Background Notification of blood donors represents the commonest method of informing asymptomatic individuals of abnormal test results indicating exposure to hepatitis C virus (HCV) infection. Such notification is therefore important from both health and economic perspectives. This study aimed to identify predictors for non-compliance of HCV-positive blood donors with the National Blood Services recommendation to seek medical counselling.
Study Design and Methods The current research is a cross-sectional study. Telephone interviews were conducted with 201 blood donors identified as HCV positive following blood donation during 2001–2002 (40% response rate).
Results About 25% of all the notified blood donors did not seek any counselling; 29% (44/150) of those who requested medical advice from their primary care physicians (general practitoner's) were not referred to specialists. Age, alcohol consumption and non-practice of health-promoting behaviour were independent predictors of non-compliance with the blood services’ recommendation. In particular, smoking (odds ratio, 2·0; 95% confidence interval 1·0–4·2) and not undergoing professional teeth cleaning (odds ratio 2·8; 95% confidence interval 1·3–6·1) were found to be significant predictors of non-compliance.

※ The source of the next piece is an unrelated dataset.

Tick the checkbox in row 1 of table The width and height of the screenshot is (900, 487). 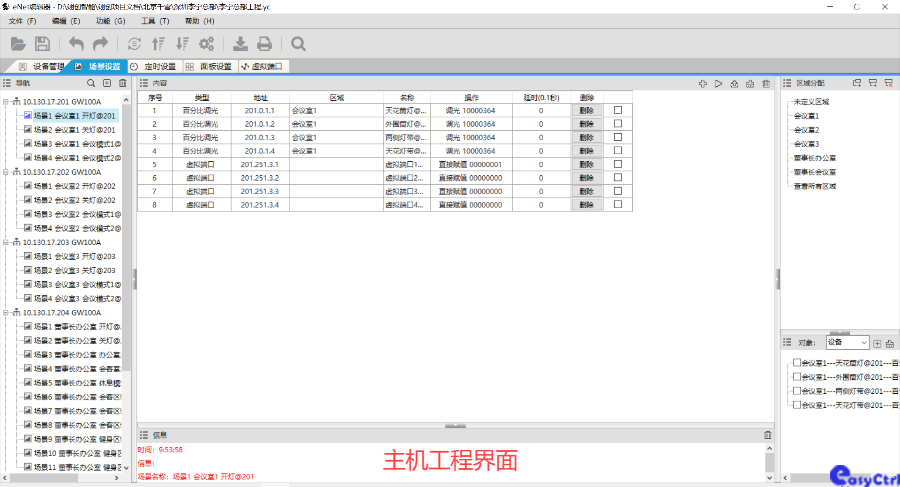pos(617,110)
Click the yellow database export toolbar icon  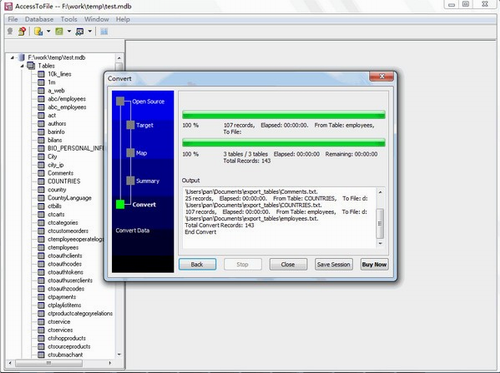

Conclusion The study provides essential data regarding the extent and risk factors for non-compliance of HCV-positive blood donors with recommendation to seek medical advice. Our results can assist in identifying blood donors who would not seek counselling, based on demographic factors and past exposure to risk factors for HCV. Improvements in the notification process and additional training of general practitoners regarding the management of HCV disease are needed.